GIVEN INSTRUCTION A – List every person the baseball report names, using the full name the report gives for each.

SOURCE PASSAGE –
The Red Sox wanted to sign Sean Casey because of his veteran presence and personality. Plus, he's a pretty darn good player, too.
The veteran first baseman proved that Wednesday night when he was inserted into the lineup after third baseman Mike Lowell injured his thumb. Because of the injury, first baseman Kevin Youkilis moved to the left side of the infield, and Casey played first and provided two hits offensively.
"Hopefully I can step in and play some good baseball until Mike gets back," Casey said.
"You could tell Case in December to go hit and he could put a good swing on it," said Red Sox manager Terry Francona. "He's a good hitter. "This is why we got him. It's hard to find guys who can sit the bench, and are good enough hitters to come off the bench and get hits. He's one of them and he has the attitude to match that."
Red Sox third baseman Mike Lowell had an MRI on his injured thumb this afternoon and the team should have the results at 5 p.m. He suffered the setback during the first inning on Wednesday when he made a diving play against the Tigers. He was removed from the game.
When Lowell arrived at Fenway Park this afternoon he was stiff and sore, which was expected. Dr. Thomas Gill will read the MRI in about 30 minutes before the team decides the next course of action for the veteran third baseman.

GIVEN INSTRUCTION B – In the listing below, convert the lines from the line containing "Select the 'Au" through the line containing "point(421,71)" into a JSON list of strings, one string per line, skipping blank lines. Leave the pictures out.

EXERCISE DATA –
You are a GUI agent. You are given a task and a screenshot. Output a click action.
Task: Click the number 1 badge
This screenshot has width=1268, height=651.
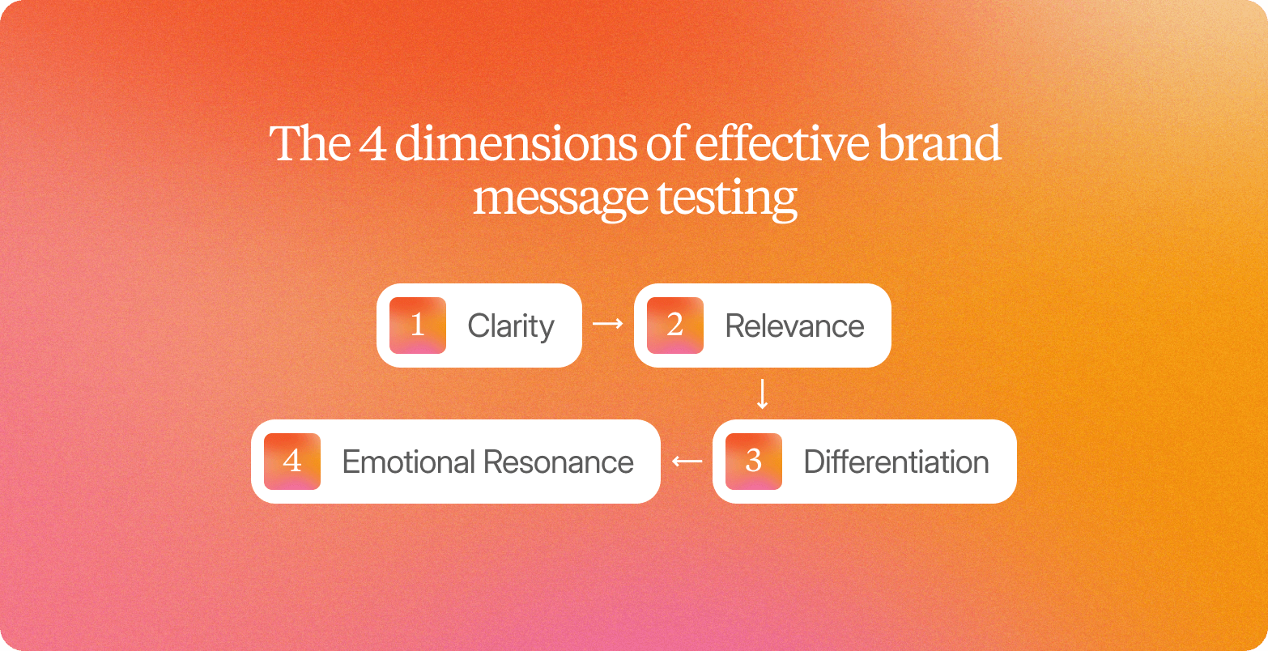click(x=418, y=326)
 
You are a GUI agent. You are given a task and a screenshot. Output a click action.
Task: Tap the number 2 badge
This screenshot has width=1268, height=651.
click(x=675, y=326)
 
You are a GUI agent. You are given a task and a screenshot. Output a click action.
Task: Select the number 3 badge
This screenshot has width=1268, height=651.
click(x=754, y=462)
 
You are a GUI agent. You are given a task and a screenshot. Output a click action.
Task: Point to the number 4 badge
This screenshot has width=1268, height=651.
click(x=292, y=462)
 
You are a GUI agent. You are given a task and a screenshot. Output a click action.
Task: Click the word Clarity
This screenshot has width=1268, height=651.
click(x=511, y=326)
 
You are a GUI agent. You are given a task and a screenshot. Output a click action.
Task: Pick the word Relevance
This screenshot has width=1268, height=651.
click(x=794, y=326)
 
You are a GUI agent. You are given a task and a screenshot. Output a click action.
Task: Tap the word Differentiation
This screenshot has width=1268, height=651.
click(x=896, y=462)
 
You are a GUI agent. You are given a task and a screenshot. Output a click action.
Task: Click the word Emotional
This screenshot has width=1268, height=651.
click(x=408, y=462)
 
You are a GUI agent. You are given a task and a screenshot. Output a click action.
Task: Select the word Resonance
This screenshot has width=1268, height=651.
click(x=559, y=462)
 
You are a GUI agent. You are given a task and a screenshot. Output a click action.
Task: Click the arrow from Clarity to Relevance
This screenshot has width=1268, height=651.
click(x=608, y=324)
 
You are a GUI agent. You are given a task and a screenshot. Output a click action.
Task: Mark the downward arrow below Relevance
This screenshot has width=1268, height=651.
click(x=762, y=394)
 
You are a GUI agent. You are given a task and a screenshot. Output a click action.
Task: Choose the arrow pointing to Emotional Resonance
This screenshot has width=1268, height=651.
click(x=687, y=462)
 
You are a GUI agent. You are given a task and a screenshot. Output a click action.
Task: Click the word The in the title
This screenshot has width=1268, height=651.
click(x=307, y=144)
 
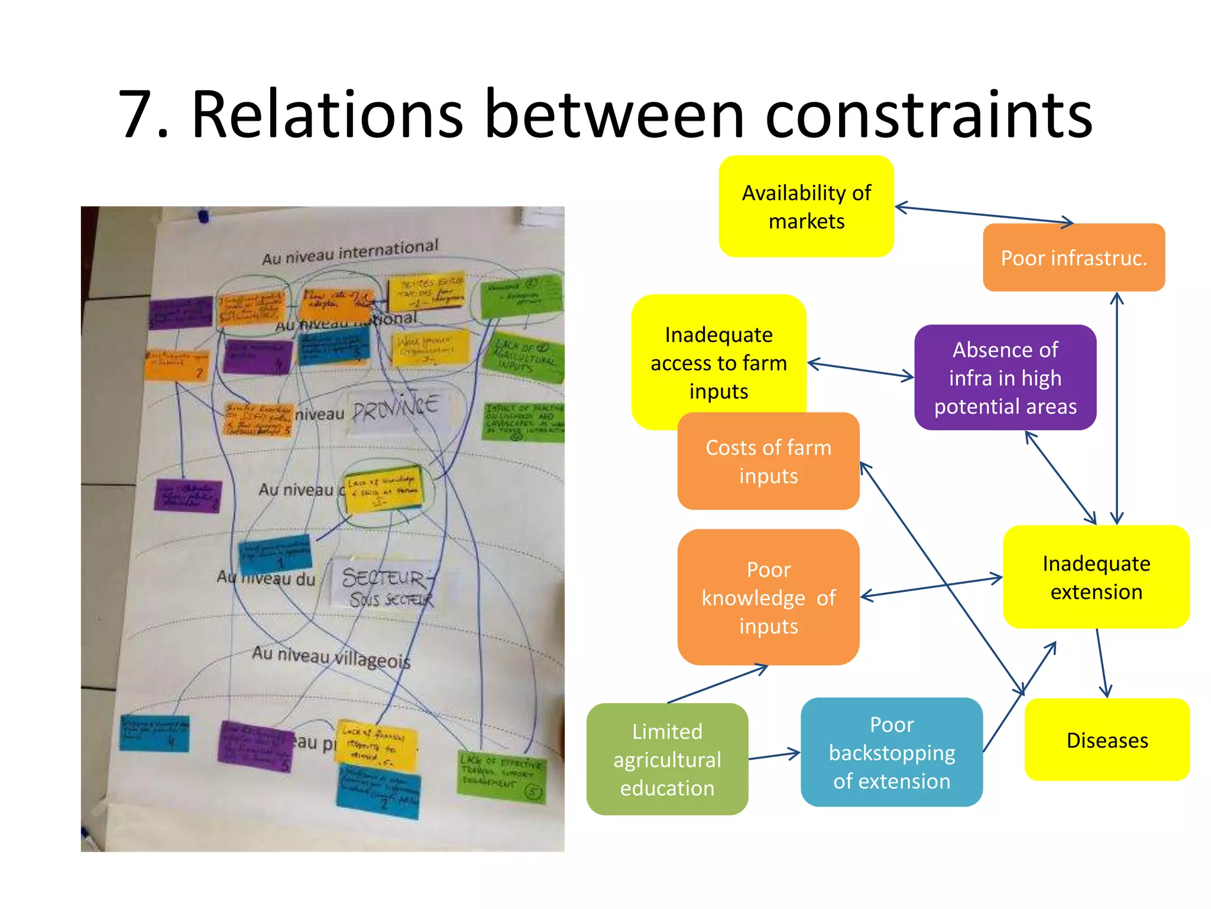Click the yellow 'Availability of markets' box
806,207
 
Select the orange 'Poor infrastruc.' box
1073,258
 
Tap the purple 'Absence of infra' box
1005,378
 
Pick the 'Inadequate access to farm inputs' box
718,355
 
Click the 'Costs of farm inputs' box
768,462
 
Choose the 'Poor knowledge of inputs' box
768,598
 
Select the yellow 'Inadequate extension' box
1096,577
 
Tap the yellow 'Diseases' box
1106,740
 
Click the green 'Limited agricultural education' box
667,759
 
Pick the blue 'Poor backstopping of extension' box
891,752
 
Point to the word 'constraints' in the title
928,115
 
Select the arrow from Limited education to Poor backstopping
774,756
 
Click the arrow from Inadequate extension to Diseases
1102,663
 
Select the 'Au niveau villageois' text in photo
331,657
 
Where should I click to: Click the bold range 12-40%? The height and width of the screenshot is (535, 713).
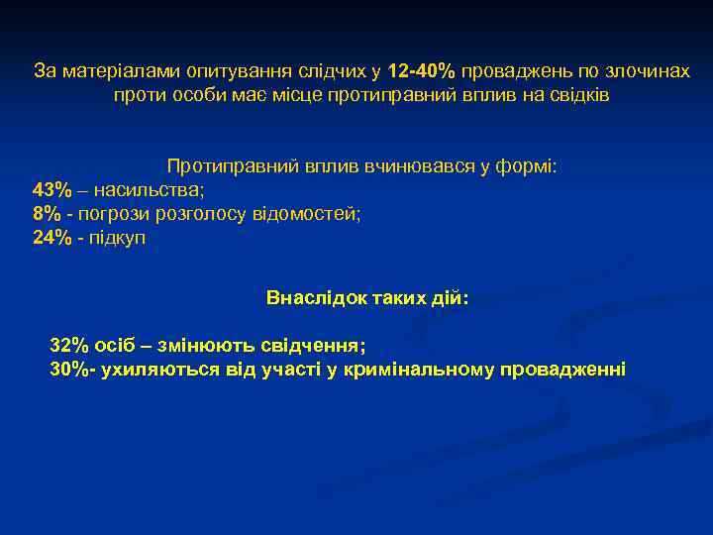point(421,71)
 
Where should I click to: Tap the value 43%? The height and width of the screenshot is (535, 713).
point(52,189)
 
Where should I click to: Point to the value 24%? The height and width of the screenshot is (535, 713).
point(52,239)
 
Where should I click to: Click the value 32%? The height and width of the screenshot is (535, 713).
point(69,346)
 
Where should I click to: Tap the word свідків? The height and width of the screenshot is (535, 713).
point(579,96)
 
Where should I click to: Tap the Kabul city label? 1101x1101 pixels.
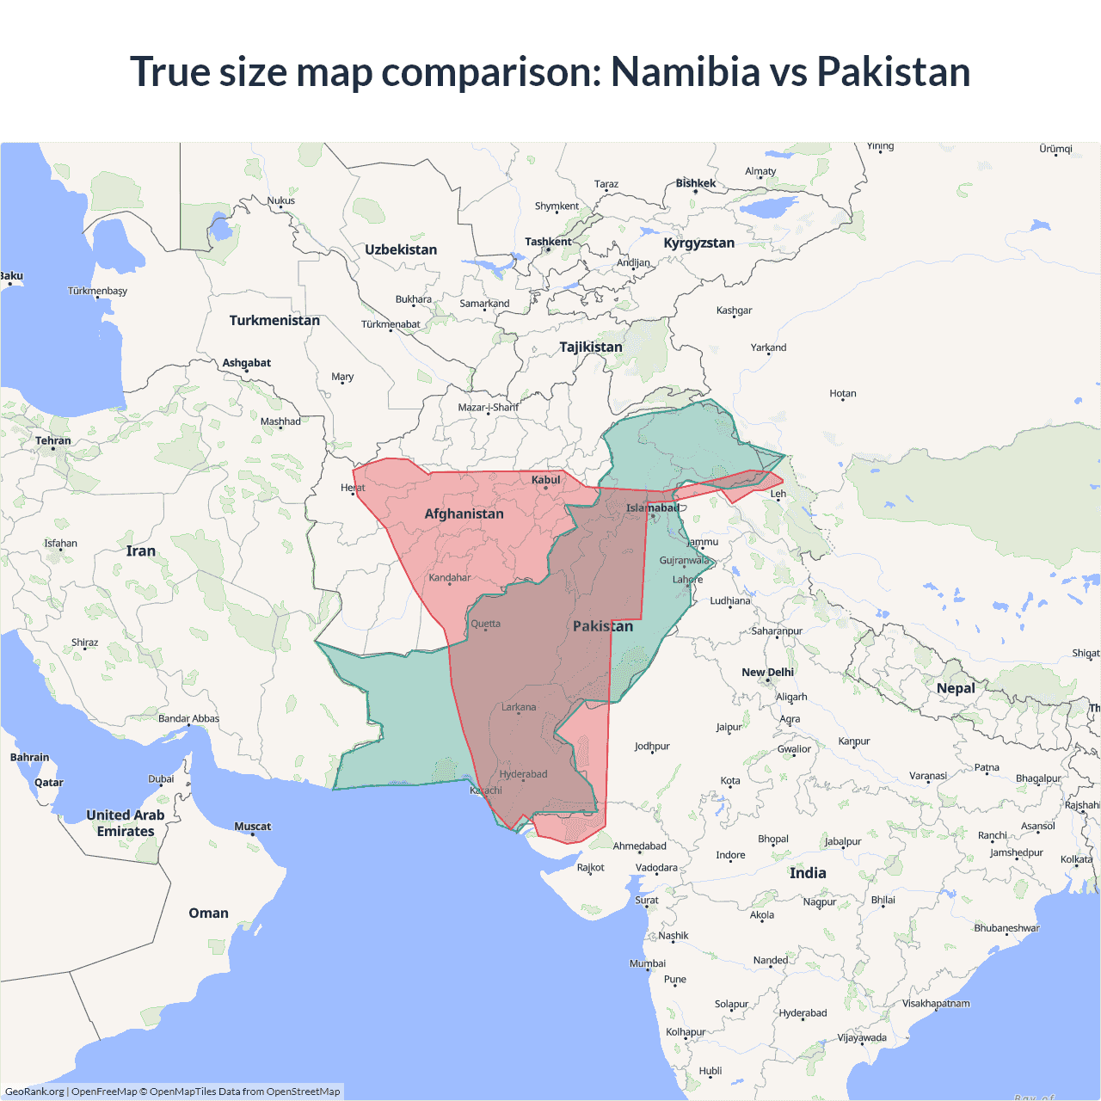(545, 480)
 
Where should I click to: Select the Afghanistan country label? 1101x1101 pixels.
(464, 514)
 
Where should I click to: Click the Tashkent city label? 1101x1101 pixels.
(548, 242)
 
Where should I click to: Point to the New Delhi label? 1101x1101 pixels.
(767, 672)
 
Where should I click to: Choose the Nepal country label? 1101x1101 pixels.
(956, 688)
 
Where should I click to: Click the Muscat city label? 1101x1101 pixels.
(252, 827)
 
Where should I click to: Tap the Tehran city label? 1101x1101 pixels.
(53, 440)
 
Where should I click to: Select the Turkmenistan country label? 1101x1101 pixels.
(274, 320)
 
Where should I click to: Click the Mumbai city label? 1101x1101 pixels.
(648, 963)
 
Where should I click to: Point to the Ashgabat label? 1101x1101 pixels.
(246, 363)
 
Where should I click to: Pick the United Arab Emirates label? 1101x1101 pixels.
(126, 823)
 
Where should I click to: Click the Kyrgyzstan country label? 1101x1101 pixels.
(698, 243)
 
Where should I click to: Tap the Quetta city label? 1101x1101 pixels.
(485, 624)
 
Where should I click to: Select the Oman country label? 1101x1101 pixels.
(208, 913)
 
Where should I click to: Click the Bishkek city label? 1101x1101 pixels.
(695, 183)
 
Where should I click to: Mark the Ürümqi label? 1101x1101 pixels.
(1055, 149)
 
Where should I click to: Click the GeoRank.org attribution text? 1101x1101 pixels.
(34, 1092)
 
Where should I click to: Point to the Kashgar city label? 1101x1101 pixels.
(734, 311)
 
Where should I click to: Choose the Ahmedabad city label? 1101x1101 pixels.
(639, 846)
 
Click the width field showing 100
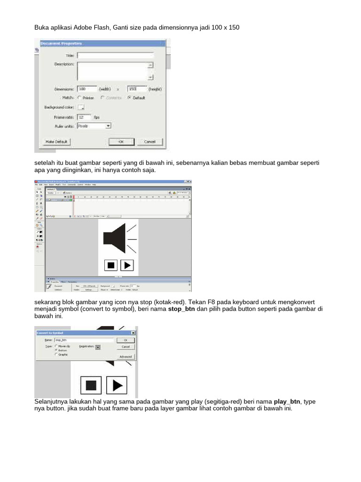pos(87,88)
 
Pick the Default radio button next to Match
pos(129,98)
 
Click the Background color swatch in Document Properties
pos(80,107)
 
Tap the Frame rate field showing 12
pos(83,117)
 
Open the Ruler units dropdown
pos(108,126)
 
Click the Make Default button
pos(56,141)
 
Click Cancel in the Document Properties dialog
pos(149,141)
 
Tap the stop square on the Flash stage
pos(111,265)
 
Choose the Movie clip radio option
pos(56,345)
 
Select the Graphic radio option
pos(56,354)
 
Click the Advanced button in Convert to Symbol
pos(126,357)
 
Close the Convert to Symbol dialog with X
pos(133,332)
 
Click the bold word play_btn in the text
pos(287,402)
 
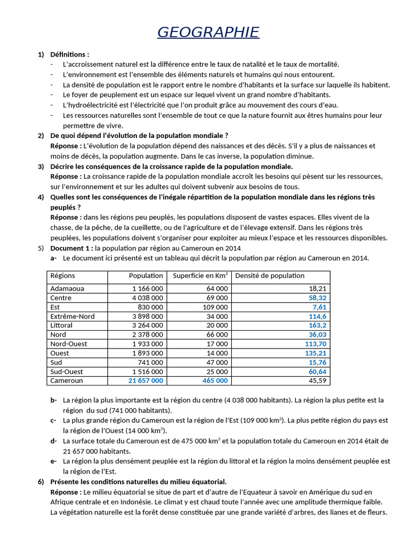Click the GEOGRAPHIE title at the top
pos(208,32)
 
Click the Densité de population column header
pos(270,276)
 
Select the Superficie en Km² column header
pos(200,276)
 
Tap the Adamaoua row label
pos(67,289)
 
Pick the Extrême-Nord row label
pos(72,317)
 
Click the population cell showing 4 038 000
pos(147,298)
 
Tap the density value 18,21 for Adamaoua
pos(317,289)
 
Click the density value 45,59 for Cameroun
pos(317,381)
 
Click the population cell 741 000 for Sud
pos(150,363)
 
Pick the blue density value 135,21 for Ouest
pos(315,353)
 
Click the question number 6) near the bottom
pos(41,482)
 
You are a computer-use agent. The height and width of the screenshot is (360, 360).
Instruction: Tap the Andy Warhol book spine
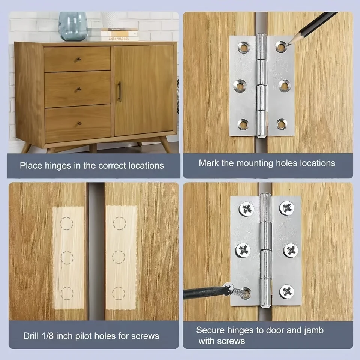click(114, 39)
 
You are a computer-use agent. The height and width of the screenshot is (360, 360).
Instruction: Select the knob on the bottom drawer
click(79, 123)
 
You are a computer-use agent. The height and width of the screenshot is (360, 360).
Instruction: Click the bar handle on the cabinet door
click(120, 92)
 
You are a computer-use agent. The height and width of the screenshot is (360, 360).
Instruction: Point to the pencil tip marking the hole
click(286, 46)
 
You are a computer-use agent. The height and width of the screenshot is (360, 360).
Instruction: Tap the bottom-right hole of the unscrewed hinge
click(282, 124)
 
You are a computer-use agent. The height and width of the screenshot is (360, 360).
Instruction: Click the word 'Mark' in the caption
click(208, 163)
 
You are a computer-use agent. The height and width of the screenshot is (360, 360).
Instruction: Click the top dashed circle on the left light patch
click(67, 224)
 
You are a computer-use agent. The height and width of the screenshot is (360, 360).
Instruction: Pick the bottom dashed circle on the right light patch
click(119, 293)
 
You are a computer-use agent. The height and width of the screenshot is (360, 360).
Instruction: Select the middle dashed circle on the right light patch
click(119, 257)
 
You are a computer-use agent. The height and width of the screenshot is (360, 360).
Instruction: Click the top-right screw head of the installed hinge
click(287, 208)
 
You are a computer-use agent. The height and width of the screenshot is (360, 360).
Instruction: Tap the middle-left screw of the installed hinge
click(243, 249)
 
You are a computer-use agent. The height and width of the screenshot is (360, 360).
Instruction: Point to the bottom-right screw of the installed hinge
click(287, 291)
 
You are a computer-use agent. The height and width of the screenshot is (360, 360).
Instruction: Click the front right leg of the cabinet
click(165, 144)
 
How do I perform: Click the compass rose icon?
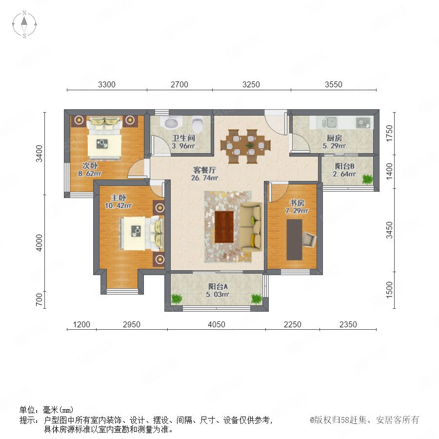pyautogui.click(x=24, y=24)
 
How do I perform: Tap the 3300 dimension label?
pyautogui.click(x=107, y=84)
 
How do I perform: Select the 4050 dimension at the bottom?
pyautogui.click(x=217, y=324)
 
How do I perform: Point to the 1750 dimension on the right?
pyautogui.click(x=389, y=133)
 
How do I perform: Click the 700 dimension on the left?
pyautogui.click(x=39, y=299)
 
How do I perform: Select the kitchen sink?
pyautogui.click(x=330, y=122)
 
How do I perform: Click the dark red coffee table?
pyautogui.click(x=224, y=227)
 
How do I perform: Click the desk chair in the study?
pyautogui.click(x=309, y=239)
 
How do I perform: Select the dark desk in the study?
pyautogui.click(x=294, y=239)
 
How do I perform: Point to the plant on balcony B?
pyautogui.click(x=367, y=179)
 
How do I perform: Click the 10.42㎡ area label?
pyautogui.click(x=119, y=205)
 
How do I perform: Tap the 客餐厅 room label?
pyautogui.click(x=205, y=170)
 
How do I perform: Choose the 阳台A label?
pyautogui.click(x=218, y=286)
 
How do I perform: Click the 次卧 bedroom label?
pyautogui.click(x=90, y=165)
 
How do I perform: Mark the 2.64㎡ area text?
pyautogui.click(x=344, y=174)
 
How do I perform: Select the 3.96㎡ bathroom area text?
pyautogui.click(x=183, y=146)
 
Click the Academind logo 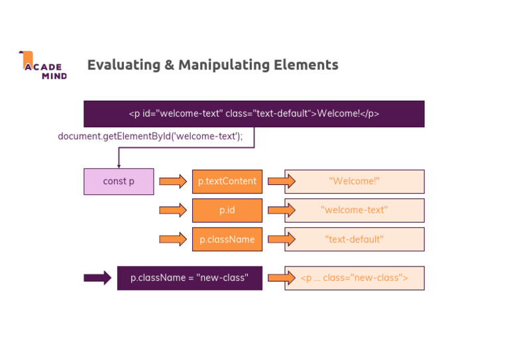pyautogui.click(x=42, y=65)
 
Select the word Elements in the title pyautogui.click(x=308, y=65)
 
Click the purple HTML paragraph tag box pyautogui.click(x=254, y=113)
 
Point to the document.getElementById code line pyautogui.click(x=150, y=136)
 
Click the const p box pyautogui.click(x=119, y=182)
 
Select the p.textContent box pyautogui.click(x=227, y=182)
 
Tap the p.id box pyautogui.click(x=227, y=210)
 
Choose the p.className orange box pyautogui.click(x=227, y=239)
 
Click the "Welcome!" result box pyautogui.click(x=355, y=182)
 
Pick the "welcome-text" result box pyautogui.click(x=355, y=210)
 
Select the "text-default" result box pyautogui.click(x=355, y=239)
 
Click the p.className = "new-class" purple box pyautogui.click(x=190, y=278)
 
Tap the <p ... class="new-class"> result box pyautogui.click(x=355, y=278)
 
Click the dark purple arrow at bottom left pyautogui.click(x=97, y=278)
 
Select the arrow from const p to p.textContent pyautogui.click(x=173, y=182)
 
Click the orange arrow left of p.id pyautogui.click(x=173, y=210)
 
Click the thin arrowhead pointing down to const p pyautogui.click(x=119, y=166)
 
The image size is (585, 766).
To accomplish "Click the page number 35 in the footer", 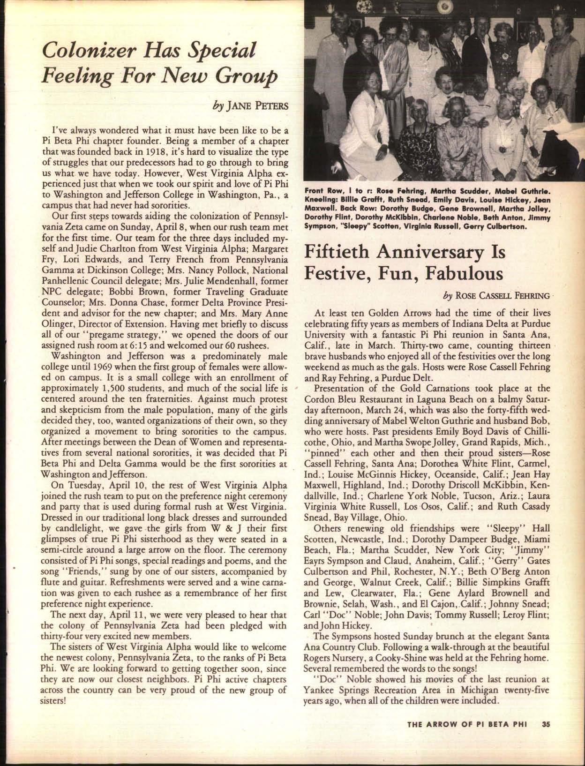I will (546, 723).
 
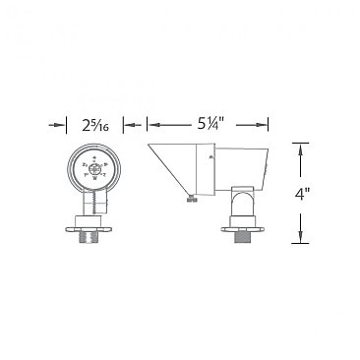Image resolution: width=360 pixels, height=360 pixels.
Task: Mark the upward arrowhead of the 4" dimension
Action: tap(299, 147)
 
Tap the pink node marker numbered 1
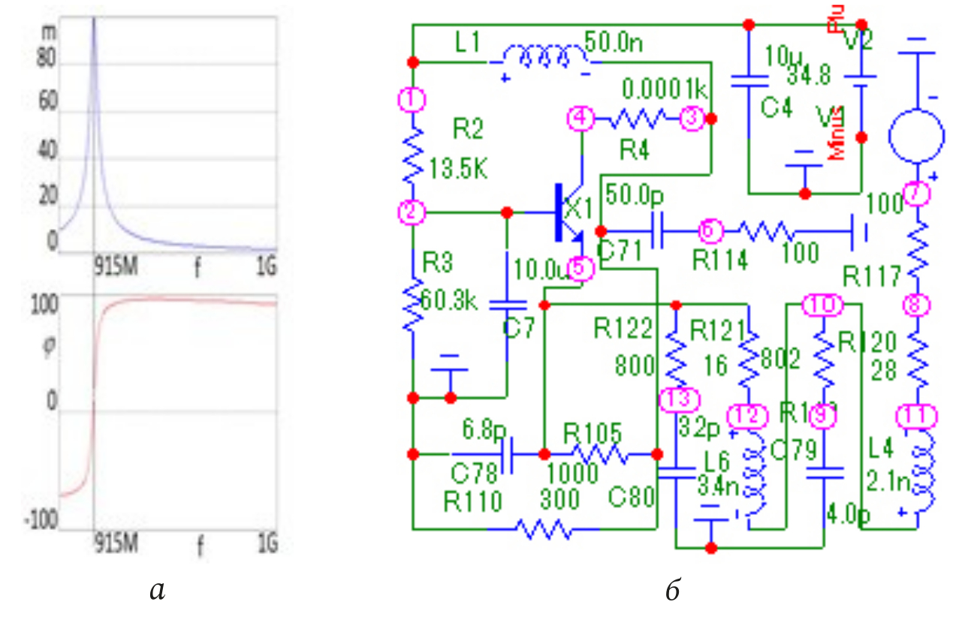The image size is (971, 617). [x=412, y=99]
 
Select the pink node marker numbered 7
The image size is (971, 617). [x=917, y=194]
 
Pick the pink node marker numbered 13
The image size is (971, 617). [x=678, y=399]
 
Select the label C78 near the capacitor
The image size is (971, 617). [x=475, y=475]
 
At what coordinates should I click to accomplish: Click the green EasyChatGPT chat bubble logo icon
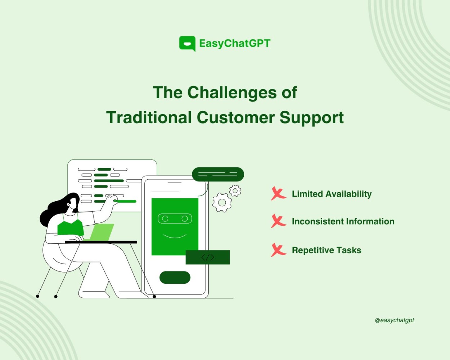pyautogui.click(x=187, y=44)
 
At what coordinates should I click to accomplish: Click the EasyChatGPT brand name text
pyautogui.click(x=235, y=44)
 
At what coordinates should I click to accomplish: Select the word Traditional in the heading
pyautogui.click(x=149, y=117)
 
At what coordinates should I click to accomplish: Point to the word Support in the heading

REPLY A –
Sean Casey
Kevin Youkilis
Mike Lowell
Terry Francona
Thomas Gill

REPLY B –
[
  "Select the 'Au niveau villageois' text in photo",
  "331,657",
  "Where should I click to: Click the bold range 12-40%? The height and width of the screenshot is (535, 713).",
  "point(421,71)"
]